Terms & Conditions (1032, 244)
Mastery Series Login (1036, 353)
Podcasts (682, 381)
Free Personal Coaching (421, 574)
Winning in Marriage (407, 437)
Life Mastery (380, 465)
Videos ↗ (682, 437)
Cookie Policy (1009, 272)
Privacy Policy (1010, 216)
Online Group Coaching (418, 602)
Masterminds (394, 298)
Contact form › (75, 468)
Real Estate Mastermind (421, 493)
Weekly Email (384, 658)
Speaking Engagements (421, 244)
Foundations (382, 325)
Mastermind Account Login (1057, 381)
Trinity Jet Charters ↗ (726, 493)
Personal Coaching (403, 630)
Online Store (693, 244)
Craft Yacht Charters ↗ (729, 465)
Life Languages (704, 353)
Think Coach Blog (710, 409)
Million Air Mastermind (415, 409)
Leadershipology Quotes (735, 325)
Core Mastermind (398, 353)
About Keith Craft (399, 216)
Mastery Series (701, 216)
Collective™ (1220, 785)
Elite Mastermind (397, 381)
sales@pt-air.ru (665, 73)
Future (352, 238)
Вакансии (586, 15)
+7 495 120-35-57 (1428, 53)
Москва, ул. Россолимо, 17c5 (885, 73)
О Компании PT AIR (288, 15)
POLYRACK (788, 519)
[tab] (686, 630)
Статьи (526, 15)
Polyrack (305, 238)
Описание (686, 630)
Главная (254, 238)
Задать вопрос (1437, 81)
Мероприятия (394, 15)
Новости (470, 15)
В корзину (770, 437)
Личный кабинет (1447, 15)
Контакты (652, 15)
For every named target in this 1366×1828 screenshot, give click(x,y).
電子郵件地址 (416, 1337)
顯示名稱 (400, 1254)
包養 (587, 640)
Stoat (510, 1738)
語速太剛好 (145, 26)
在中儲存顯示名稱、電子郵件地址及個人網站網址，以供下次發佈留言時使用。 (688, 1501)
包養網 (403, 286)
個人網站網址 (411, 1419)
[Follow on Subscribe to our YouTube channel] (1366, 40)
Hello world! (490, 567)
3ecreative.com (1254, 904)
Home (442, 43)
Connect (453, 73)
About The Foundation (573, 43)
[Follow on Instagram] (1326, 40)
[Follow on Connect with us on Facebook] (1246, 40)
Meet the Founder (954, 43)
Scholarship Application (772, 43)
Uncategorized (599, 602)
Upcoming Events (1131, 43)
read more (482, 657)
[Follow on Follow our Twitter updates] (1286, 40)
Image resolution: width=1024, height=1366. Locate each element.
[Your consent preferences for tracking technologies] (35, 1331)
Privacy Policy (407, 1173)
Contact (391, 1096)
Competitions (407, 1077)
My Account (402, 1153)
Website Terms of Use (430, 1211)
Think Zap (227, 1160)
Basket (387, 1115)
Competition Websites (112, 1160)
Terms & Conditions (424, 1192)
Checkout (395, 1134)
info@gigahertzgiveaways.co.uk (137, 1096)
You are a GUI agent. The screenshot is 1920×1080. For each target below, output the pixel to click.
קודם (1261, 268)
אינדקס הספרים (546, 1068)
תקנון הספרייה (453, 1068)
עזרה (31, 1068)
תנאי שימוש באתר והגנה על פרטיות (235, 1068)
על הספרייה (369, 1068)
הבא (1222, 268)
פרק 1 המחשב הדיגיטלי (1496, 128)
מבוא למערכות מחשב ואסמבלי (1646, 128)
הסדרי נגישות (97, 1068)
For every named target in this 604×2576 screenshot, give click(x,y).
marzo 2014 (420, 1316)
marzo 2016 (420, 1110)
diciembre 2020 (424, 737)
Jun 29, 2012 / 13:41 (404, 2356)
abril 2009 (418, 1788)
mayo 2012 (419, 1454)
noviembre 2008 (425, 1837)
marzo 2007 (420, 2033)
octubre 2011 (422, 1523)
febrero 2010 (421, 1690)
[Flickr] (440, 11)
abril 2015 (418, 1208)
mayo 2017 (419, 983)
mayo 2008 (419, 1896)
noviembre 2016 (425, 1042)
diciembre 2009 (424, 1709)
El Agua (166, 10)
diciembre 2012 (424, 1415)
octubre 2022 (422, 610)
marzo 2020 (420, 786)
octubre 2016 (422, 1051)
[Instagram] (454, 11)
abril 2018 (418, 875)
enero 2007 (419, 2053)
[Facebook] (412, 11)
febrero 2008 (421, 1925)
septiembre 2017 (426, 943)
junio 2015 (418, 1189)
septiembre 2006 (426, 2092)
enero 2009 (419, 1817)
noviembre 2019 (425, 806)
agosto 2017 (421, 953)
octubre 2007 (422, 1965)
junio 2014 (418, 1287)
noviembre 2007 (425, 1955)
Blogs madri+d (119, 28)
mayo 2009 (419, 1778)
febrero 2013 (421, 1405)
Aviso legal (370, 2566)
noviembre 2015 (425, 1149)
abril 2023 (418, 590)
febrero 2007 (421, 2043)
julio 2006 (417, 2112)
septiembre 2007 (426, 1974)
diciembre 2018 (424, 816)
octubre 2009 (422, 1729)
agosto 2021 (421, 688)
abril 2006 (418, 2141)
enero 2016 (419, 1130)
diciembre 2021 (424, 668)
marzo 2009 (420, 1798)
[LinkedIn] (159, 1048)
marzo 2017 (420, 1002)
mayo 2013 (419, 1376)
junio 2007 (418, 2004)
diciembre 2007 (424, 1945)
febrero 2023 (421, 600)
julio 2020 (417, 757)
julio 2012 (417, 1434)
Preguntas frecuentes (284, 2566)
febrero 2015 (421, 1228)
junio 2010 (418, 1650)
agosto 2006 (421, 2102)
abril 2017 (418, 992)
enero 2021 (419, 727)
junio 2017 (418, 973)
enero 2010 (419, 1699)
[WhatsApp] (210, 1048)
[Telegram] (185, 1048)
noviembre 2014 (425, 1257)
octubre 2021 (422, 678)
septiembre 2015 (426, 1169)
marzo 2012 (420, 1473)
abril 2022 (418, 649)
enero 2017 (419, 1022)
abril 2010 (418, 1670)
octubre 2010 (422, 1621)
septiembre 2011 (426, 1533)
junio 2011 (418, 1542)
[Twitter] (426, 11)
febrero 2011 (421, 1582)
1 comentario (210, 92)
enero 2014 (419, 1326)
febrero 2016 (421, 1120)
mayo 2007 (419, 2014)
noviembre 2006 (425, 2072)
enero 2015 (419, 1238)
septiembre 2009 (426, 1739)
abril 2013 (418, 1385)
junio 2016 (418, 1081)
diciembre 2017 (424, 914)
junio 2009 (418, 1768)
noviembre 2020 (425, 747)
--------------------------------------------------
TASK TO CARRY OUT: Give the number of lines in the listing above where the word "named" appears, and nothing else.

THE ANSWER: 2